It’s accepted that people fuck up (and in most cases that’re relevant to me, I’m the people in question) but if I can reproduce the problem, I can often get the fix in the users’ hands the next day. Generally the positive effects of a quick turnaround and feeling like they matter outweigh the negatives of the problem being there in the first place.
Not to say I don’t have stuff in the “tech debt” bucket, but having the autonomy to just fix the low-hanging fruit makes for a satisfying work environment.
Works for a small company. If everyone in a large company is allowed the same leeway nothing could ever ship - while no one person (except a few incompetent that get fired eventually) makes too many mistakes, the combination of all of them mean the system is always horribly broken.
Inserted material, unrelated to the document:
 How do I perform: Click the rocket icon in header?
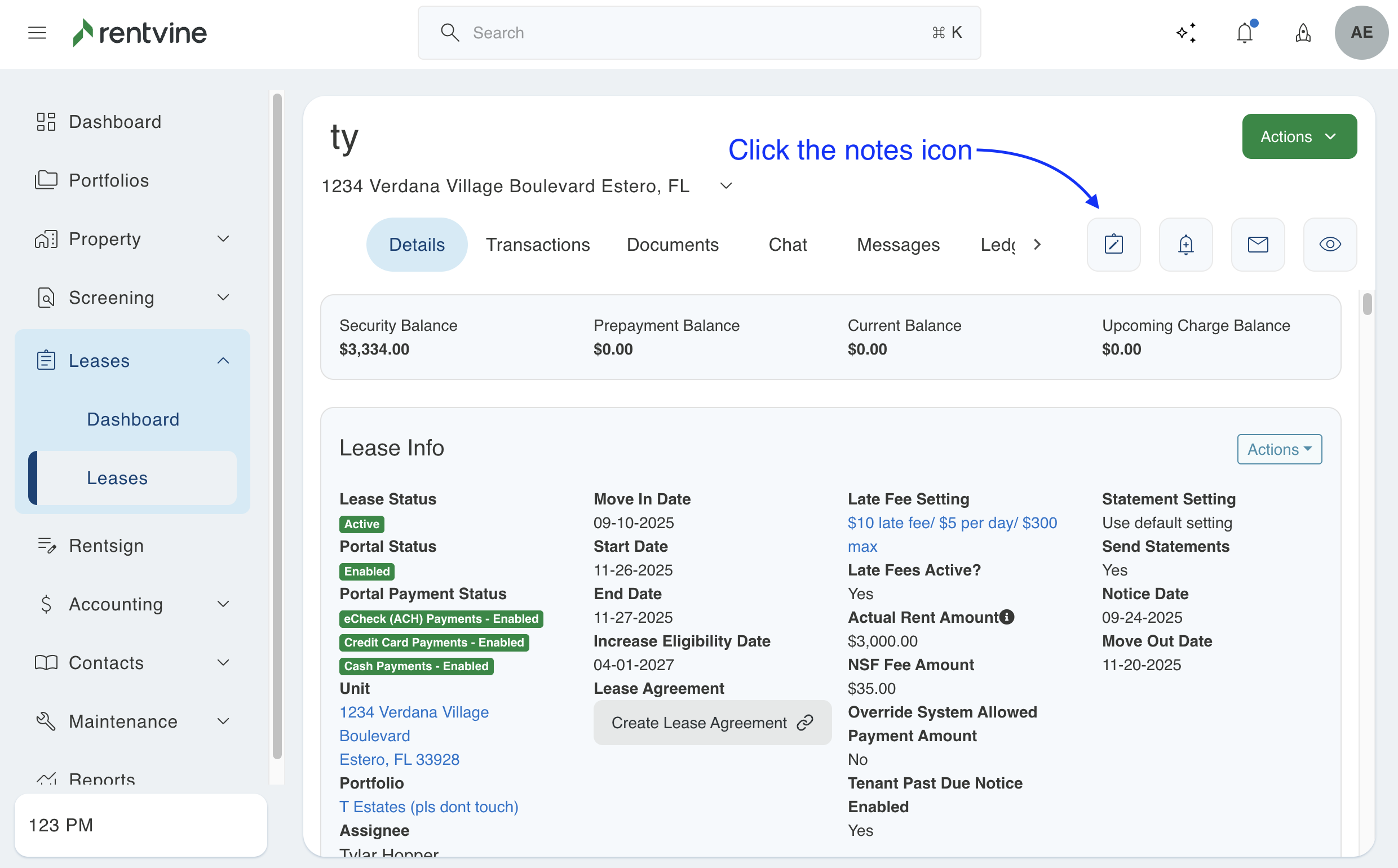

Of course 50% of my job is just getting simple changes though which is annoying - but more than once that process has meant I didn’t break everything.
Works for a small company. If everyone in a large company is allowed the same leeway nothing could ever ship
Oh for sure. I’ve been lucky enough that I’ve only ever worked for places with at most a few hundred employees, so my experiences of larger companies have been at best second-hand — but it was enough to know that I’d never want to work somewhere like that.
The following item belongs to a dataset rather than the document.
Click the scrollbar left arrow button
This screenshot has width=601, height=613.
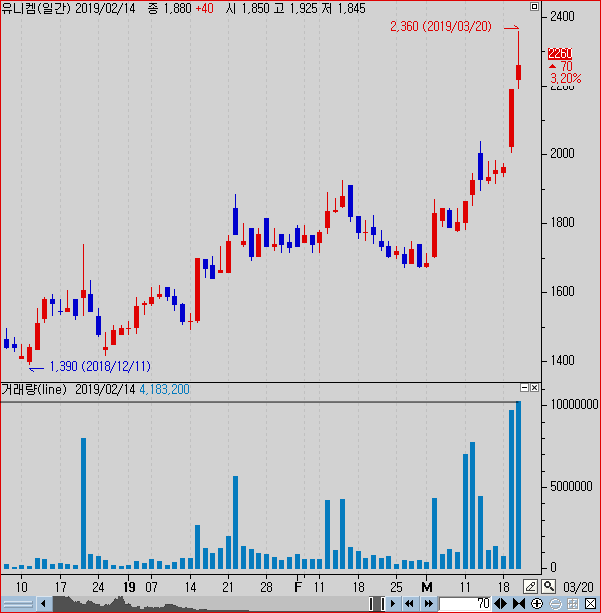pyautogui.click(x=43, y=604)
I’ve worked for both over the years. Small companies have their own downsides. There is no clear winner. People complain all the time, so if you have never worked at a large company you have no clue what it is really like. Sure there are things not to like, but there are also things to like.
Every company I worked for is like this. I sneak small improvements into daily work. If I call an old function, I’ll often fix it while I’m there. Don’t raise tickets. Don’t ask. Just fix it.
I also have a shelf of a hundred fixes that I never merged. I’ve done the work, but the real hurdle is PR and and testing. It takes days of effort to push code that took an hour to write.
I’ve had whole projects falter because they wouldn’t get tested and a year later it was too much effort to reintegrate into the system which had moved on significantly…
Exactly! I have the same, and sometimes I’ll sneak in some fixes I have pending when I get the time to properly test it (usually in a boring meeting).
If I got a dollar for every bug I’ve submitted that’s in the backlog I’d almost be paid as much as the CEO
How come a small company has more leeway to afford such things like fixing old bugs, than a big one with more money?
No, don’t answer. I know already, that small to medium companies are the better work place.
For the same reason a dolphin moves quicker than a blue whale: the company and software size matters, so decisions can go quicker thru the command chain and the code can be easier to manage.
Maybe large companies shouldn’t create whale software then.